慕芷薇眼睛惊恐的瞪大,鼻子里还可以闻到浓重的药水味道,十分的刺鼻,几乎要麻痹她的神经。
这是哪里?!她怎么会在这种鬼地方?!
慕芷薇挣扎着,晃动着手术床,顿时传出一阵吱呀吱呀的诡异声响,顿时在这地下室里无限回音,猛的惊出一身的冷汗。
“谁?!这是哪里?!为什么要抓我?!人呢?怎么没有人说话?!”
慕芷薇有些受不了这种氛围,这种极度恐怖惊悚的地方,一个人也没有,只有她一个人,而是还是在这种血腥的手术床上,旁边的那支蜡烛忽闪忽闪着,好似随时都会灭掉一样,更加的深刻了这种惊悚的感觉。
慕芷薇因为过度恐惧而大叫出声,然而回应她的只是那凄厉的回音。
慕芷薇浑身颤抖着,眼睛却不停歇的转动着,看着四周,生怕会突然出来什么可怕的东西,额头已经冒出了密密麻麻的冷汗,脸色也越来越苍白,可见她的内心究竟有多么的恐怖,心里压力十分的大,这样的感觉几乎把她折磨奔溃!
“到底是谁?!说话啊!抓我干什么?!你们是不是找错人了?!”慕芷薇想起来她被几个男人打晕带走的事,如今却把她关在这种不见天日的地方,还是这种这么可怕的地方,她觉得她真的快受不了了!

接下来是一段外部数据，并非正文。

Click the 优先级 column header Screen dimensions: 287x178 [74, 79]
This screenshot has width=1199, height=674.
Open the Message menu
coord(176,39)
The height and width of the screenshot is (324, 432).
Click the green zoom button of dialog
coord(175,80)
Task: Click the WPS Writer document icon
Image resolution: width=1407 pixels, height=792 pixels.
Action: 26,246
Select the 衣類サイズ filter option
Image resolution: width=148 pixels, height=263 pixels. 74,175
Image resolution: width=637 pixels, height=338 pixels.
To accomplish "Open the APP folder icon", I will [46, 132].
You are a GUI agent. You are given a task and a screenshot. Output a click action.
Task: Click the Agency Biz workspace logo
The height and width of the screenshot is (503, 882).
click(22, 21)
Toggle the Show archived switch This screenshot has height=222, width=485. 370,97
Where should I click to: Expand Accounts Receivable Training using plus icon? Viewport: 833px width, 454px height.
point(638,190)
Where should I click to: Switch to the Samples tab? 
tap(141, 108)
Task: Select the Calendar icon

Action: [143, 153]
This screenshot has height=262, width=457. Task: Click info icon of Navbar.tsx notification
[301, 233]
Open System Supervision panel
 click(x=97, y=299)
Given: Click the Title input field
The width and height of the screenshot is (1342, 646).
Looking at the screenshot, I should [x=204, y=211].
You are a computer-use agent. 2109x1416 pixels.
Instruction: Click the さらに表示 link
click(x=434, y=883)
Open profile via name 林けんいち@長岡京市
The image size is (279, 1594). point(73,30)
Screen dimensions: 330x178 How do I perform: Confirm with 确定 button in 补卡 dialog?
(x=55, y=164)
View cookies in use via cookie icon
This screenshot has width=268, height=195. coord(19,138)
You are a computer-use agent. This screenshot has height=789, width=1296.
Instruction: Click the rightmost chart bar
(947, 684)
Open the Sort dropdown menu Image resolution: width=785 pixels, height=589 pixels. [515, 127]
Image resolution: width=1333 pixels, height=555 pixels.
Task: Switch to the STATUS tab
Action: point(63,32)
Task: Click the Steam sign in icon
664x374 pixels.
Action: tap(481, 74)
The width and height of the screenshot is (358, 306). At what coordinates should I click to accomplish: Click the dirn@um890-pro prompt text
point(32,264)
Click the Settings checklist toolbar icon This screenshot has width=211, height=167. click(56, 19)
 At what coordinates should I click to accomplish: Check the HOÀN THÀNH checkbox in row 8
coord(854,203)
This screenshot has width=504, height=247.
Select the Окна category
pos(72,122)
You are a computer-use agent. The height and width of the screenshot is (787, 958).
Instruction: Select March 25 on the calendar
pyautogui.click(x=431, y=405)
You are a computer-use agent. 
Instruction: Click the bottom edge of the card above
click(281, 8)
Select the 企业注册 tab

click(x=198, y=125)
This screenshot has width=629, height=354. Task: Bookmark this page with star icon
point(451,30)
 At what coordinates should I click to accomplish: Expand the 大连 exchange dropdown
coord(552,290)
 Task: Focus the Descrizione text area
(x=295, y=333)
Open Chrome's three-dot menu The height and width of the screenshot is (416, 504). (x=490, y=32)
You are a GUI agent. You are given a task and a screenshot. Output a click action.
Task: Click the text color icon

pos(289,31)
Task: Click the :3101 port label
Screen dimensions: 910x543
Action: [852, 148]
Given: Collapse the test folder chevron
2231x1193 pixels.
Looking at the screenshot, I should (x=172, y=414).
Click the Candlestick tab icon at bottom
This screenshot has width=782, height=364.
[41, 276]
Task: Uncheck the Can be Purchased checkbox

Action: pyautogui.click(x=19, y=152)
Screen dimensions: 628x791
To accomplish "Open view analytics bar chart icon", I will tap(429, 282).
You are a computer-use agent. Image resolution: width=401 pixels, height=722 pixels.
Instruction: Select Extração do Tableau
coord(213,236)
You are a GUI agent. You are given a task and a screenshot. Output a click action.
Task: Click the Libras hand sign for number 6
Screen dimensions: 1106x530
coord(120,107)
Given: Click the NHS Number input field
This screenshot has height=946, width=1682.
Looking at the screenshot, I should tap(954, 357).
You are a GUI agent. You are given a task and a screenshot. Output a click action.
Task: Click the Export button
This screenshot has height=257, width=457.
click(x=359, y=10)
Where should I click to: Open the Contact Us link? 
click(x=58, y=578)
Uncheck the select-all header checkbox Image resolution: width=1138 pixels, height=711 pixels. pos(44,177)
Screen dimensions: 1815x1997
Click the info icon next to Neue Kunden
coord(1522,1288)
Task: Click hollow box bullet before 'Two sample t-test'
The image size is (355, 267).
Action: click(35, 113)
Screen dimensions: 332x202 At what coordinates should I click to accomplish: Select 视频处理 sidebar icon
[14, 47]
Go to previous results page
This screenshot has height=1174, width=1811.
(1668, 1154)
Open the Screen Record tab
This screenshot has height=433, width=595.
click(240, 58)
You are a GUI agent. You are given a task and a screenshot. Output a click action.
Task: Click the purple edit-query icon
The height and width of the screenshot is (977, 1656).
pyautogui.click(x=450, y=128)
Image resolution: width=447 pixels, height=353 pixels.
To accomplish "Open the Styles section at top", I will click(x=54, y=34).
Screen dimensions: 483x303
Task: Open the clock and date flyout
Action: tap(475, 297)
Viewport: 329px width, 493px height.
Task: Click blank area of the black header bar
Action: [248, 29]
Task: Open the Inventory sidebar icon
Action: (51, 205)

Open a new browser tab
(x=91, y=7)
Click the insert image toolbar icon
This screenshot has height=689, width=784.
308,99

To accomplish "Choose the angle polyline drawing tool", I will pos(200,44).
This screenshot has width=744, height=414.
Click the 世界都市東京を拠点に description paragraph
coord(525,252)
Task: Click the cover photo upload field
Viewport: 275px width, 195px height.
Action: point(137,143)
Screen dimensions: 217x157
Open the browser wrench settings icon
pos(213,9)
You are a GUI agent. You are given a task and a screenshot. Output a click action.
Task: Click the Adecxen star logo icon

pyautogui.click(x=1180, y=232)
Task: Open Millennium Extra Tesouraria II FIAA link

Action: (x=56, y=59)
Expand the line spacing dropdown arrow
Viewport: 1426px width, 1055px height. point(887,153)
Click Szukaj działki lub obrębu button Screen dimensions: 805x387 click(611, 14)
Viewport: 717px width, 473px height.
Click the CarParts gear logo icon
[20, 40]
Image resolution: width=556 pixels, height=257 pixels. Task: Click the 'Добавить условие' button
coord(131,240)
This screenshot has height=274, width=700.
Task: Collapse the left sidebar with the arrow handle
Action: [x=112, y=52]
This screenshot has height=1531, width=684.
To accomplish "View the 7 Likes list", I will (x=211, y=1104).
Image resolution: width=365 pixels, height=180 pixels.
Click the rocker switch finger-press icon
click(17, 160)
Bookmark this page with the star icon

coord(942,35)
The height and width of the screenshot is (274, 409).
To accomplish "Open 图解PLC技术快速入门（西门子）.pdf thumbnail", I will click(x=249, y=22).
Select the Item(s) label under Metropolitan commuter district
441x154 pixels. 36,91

而她不知道的是,就在她的正上方,有一个针孔的摄像头,非常清晰的拍下了她此时此刻的状态,在摄像头的另一边,坐着一个男人,正十分悠闲的看着如今她这幅狼狈的模样。
大大的落地窗前,全欧式的设计,十分华丽奢靡,窗外不见一丝别于的色彩,一眼看过去,满目的艳红之色,在那淅淅沥沥的雨幕之中红的妖娆,红的艳丽,红的诡异,红的极端,红的……绝望。
那是一种特殊的花种,被人们称作摇曳在地狱彼岸的花朵,象征着黑暗,血腥,堕落,与绝望。
尽管如此艳丽明媚,却是那般的黑暗,没有一丝生机,尽管,这花是如此的美丽。
窗前的沙发上坐着一个男人,他微微靠在一边,手里微微摇晃着一杯血红色如同红宝石般的酒水,在他那双细腻白皙的手中更加的醒目。
他穿着一件黑色的睡袍,胸前松松垮垮的有几分凌乱的美感,露出他那健硕的胸膛,却隐约可以看到一道浅色的伤疤,明显是伤口刚刚愈合不久的样子,可是依旧仿佛是一杯令人上瘾的毒,一眼就只剩沉沦。
可是,他脸上却戴着一面银白色的面具,那般的精致,让人有种迫切想要揭开他面具一睹那面具之后的神秘面容。
他看着面前大大屏幕上的画面,慕芷薇惊悚的神色全部暴露在他的眼下,以及那发疯了般似得大喊大叫,传入耳朵,他都没有一丝的动容,
他不紧不慢的品尝着杯中的极品美酒,面对屏幕里的画面仿佛视若无睹,依旧那般云淡风轻,淡然到叫人觉得莫名的惊恐。
“多久了。”
牧之逸缓缓的出声,声音微微有些沙哑,却致命的性感诱惑。
身后的手下立马低着头上前一步,沉声回答着,满满的恭敬,“带回来已经八个小时了。”
牧之逸没有再说话,眸光继续落在那画面上,眼眸里倒映着慕芷薇惊恐万分的面容,如此的……丑陋。
这样一个女人,这样一个卑微不堪的女人竟然敢伤害慕晴!
叫他,如何能容忍?
时间一分一秒的过去,外面的大雨依旧没有要停的意思,夜深了,牧之逸从沙发上缓缓的站起身,漫不经心的随手整理了一下他的睡袍,看起来不那么凌乱了,才抬步走向门外,身后的那手下立马跟上去。